Furthermore, all the included instruments are self-reported, the most common method to measure EBP constructs. Some consider only objectively measured EBP outcomes as high-quality instruments due to the potential of recall and social desirability biases in self-reported instruments [16, 17, 22, 23]. Despite the risk of bias, others recommend using self-reported instruments as a practical option when time is an issue and an extensive, objective measurement is practically impossible [119]. In addition, it has been questioned whether the extensive focus on objectivity in EBP instruments is the only right way forward, and qualitative and mixed methods have been suggested for a richer understanding of EBP [119]. The use of a standardized and rigorous methodology (COSMIN) throughout this review may have reduced possible methodological limitations and increased the likelihood that the results and recommendations could be trusted, despite the potential risk of bias connected to self-reported instruments.

Rationale for recommendations and implications of future research

Recommendations of instruments in this review are based on the summarized results and grading of the evidence concerning the construct and population of interest. The recommendations are guided by the COSMIN methodology but are not categorized similarly [31]. The three categories are categorized based on the number of healthcare disciplines on which the instrument is validated and on the number of EBP constructs the instrument measures. Common for all three categories is that, for an instrument to be recommended, there must be evidence of sufficient ( +) content validity (any level) and no high-quality evidence of any insufficient ( −) measurement properties [31]. Being recommended means that an instrument has the potential to be recommended, even though it does not have exclusively high-quality evidence of sufficient measurement properties.
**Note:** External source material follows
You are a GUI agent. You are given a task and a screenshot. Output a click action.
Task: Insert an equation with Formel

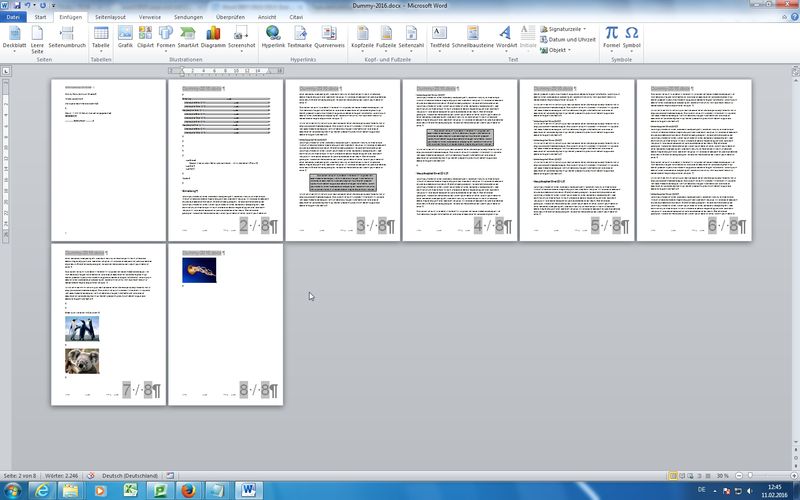(x=611, y=38)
This aligns with research that suggests building upon existing instruments when measuring EBP attitudes, self-efficacy, and behavior [10]. Using and adapting existing instruments could also help to avoid the so-called “one-time use phenomenon,” where an instrument is developed for a specific situation and not further tested and validated in other studies ([120], p.238).

Recommendations

Instruments validated in at least two healthcare disciplines that measure two or more of the constructs in question (attitudes, behavior, self-efficacy) include the following: EBP Inventory [66], Al Zoubi questionnaire [62], EBPPAS [73], HS-EBP [85], EBP2 [89], and I-SABE [108]. Furthermore, instruments validated in at least two healthcare disciplines but that measure only one of the constructs in question include the following: EBPAS-50 [45], EBP Beliefs (single factor) [56], EBP implement (single factor) [56], EPIC [68], SE-EBP [76], and Ethiopian EBP Implement [111]. Finally, instruments validated in only one discipline that measures one or more of the constructs in question include the following: EBPQ [48], EBP (Jette) [64], EBP (Bernhardsson) [65], EBPSE [78], EBP Capability beliefs [79], HEAT [80], Quick EBP-VIK [82], ISP-D [93], EBNAQ [95], EBP Implement short [102], EIDM competence measure [107], Noor EBM [109], and EBP-CBFRI [110].

Conclusions

This review identified 34 instruments that measure healthcare professionals’ EBP attitudes, behaviors, or self-efficacy. Seventeen instruments were validated in two or more healthcare disciplines. Despite the varying quality of instrument development and content validity studies, most instruments received sufficient ( +) ratings on content validity, though with a “very low” quality of evidence. The overall rating of structural validity, internal consistency, reliability, and measurement error varied, as did the quality of evidence.

Based on the summarized results, the constructs, and the population of interest, we identified several instruments that have the potential to be recommended for use in different healthcare disciplines. Future research measuring EBP attitudes, behavior, and self-efficacy should strive to build upon and further develop existing EBP instruments. In cases where new EBP instruments are being developed, the generation of questionnaire items should include qualitative methods involving members of the target population. In addition, future research should focus on reaching a clear articulation of and a shared conception of EBP constructs.